= Thomas Soame =

English politician

Sir Thomas Soame (1584 - 1 January 1671) was an English politician who sat in the House of Commons from 1640 to 1648.

==Life==
Soame was the son of Sir Stephen Soame and his wife Anne Stone daughter of William Stone, haberdasher of London and his wife Mercy Gray daughter of John Gray of Barley, Hertfordshire. His father was Lord Mayor of London. He was baptised at St.Mary Colechurch in London on 4 February 1584.

Soame was alderman of Farringdon Without ward from 28 July 1635 to 29 January 1639 and in 1635 became Sheriff of London. He was Merchant Commissioner of the East India Company from 1640 to 1643.
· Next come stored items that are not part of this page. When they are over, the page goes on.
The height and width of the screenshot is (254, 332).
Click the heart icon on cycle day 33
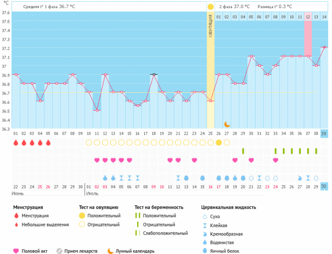point(276,160)
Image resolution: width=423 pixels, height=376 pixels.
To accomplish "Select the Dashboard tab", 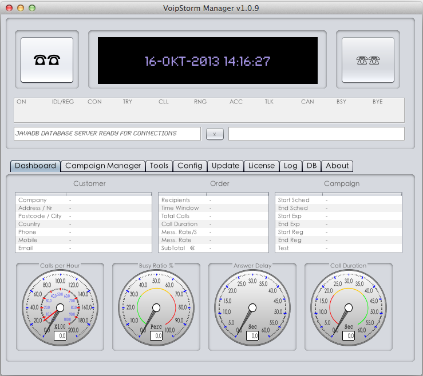I will coord(35,166).
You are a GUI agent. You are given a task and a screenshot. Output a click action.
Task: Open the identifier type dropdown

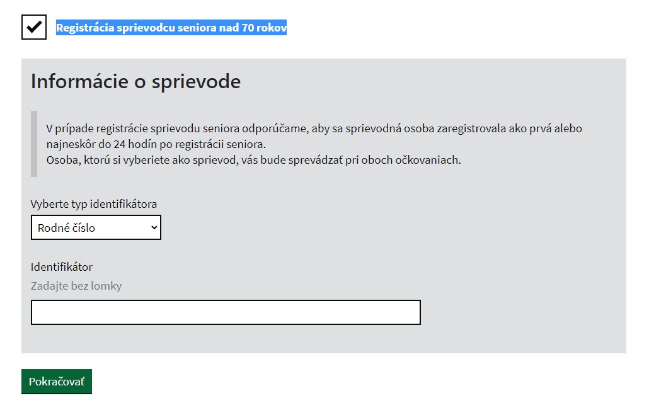click(x=96, y=227)
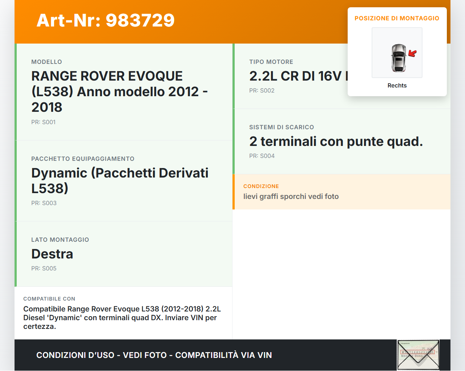465x371 pixels.
Task: Select the Range Rover Evoque model text
Action: [119, 91]
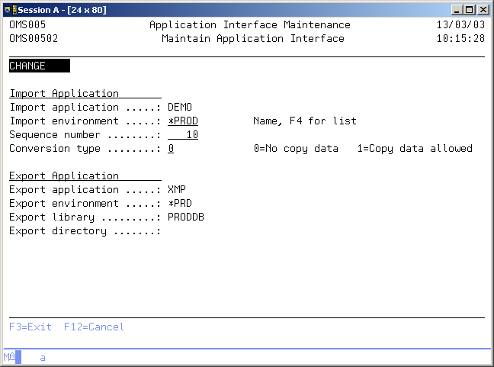Image resolution: width=494 pixels, height=367 pixels.
Task: Click the program ID OMS00502
Action: point(34,39)
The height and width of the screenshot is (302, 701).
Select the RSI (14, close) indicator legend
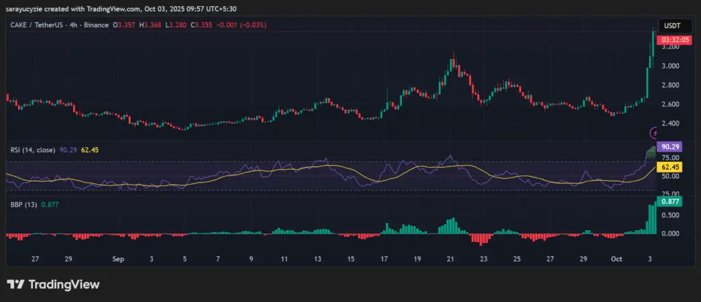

In April 1640, Soame was elected Member of Parliament for City of London in the Short Parliament. He was imprisoned in the Tower of London in May 1640 with three other aldermen - Nicholas Rainton, John Gayre and Thomas Atkins - for refusing to list the inhabitants of his ward who were able to contribute £50 or more to a loan for King Charles. He was re-elected in MP for the City of London in November 1640 for the Long Parliament He was knighted in at Hampton Court on 3 December 1641. He sat in parliament until he was excluded under Pride's Purge in 1648. He became alderman for Vintry ward on 29 September 1644 and later moved to Cheap ward where he was discharged by order of House of Commons on 1 Jun 1649. He was restored to his position as Alderman on 25 Sep 1660 and held the position until 22 January 1667 when he was discharged "on account of his great infirmity".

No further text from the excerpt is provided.